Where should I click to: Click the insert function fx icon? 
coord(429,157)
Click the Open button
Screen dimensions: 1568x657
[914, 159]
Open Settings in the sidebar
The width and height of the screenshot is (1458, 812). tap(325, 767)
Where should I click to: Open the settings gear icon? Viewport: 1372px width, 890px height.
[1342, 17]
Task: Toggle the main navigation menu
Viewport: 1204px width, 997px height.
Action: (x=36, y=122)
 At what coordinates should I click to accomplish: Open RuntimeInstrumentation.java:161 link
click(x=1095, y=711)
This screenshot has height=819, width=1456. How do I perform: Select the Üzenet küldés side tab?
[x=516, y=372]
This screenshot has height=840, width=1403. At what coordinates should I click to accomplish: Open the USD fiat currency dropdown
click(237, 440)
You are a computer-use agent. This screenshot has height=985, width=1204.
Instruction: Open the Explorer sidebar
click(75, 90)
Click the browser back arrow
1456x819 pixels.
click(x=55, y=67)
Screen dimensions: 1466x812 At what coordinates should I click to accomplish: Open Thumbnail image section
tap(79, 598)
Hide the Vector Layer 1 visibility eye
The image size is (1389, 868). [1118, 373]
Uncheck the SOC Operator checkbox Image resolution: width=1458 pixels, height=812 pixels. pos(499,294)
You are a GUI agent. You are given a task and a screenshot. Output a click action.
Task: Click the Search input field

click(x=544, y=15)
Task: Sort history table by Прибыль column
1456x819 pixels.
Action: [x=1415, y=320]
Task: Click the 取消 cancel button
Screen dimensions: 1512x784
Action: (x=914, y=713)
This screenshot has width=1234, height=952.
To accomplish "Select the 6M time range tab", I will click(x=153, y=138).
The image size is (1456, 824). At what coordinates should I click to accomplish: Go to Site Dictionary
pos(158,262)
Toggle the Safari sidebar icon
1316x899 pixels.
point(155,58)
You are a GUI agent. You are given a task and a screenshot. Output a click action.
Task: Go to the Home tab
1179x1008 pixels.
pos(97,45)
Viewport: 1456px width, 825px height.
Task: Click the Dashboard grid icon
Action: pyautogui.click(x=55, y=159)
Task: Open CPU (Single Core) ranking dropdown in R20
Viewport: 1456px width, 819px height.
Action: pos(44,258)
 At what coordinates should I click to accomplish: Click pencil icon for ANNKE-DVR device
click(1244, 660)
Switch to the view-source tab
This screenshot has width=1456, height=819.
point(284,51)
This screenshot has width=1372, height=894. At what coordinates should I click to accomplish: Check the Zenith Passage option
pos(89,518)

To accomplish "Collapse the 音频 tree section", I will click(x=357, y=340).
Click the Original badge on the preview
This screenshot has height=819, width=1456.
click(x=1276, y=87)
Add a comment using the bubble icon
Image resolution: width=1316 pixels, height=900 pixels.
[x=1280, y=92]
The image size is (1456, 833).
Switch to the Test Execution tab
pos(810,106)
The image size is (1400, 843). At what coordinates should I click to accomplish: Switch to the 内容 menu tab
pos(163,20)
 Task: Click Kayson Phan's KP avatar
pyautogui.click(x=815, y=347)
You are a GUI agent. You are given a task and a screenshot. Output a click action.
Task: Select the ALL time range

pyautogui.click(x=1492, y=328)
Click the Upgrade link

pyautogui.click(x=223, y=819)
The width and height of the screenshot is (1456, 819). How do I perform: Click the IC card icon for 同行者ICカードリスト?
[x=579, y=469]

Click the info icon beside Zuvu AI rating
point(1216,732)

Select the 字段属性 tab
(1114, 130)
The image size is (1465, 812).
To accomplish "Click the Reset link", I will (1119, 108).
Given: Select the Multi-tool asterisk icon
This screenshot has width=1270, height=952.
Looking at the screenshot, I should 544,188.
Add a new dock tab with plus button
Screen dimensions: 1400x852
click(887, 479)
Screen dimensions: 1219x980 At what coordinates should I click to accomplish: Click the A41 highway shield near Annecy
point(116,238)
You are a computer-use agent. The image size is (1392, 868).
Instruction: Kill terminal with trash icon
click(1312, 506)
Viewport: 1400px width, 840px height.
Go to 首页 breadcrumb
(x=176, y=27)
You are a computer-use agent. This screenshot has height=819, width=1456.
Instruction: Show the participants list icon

^^^^

• **TASK STATEMENT**:
Count each line above where the string "computer" occurs. Give the number only.

• **RESPONSE TO THE EXERCISE**:
3